As the popemobile paraded through Las Palmas Air Base in Lima, some of the more than one million people gathered came running to once again receive the Holy Father warmly.

During his homily in the final Mass of his trip to Latin America, though, Pope Francis urged those present to walk at a different pace through their communities, paying close attention to the marginalized people they may have previously overlooked. 

POPE FRANCIS
“They are found along our roadsides, living on the fringes of our cities, and lacking the conditions needed for a dignified existence. It is painful to realize that among these 'urban remnants' all too often we see the faces of children and adolescents. We look at the face of the future.”
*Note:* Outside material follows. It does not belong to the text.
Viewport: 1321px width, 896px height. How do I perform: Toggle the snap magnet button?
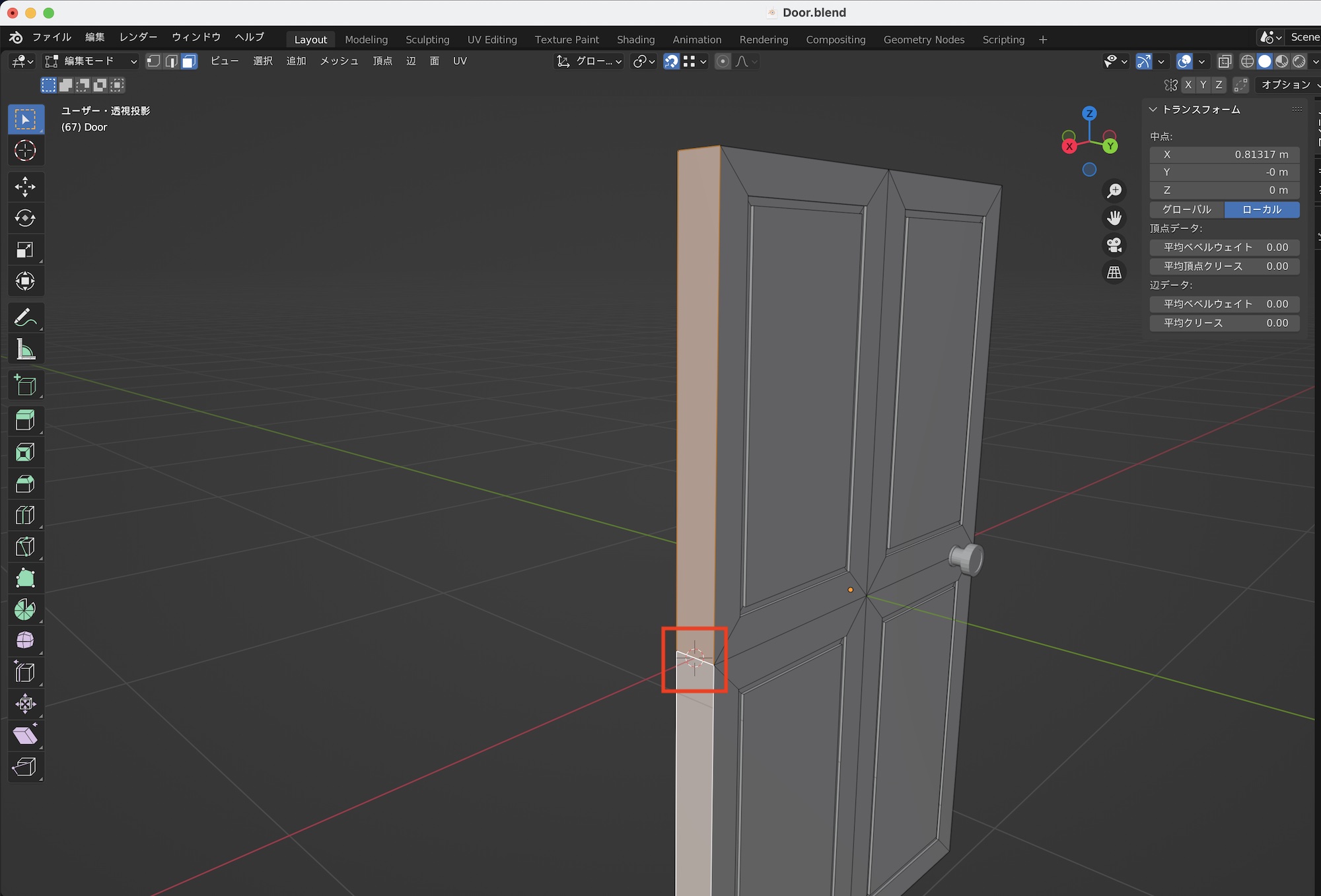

Continuing, the pope warned of the “globalization of indifference,” which causes people to disconnect from the needs of others. He likened this phenomenon to the reaction of Jonah in the Bible. 

POPE FRANCIS
“Seeing these things in our cities and our neighbourhoods – which should be places of encounter, solidarity and joy – we end up with what we might call the Jonah syndrome: we lose heart and want to flee. We become indifferent, and as a result, anonymous and deaf to others, cold and hard of heart. When this happens, we wound the soul of our people.”
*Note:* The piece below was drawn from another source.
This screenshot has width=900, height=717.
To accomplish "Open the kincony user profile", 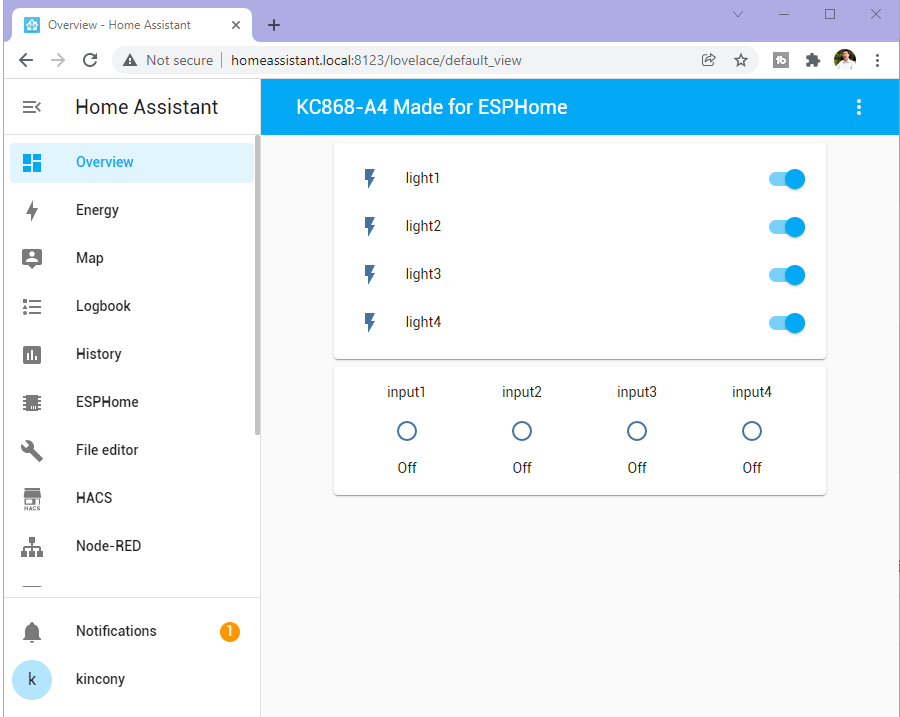I will [100, 679].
Thus, as he said the Lord comes to meet each person, Pope Francis encouraged Christians to walk along with God as disciples, being unafraid to show compassion for the “half-citizens” who are disregarded. 

Before concluding the Mass, the pope left Peruvians with a message of gratitude and inspiration, calling their land one of “hope.”

POPE FRANCIS
“Girls and boys, please, don't lose your roots. Grandparents and elders, don't stop spreading the roots of their people to the younger generations and the wisdom of the path to get to heaven. I urge all of you to not be afraid to be the saints of the 21st century.”

Placed on the altar behind the pope was the image of the Lord of Miracles. In the 17th century, the mural miraculously survived an earthquake. Its feast has now become the main Catholic celebration in Peru and one of the largest processions in the world.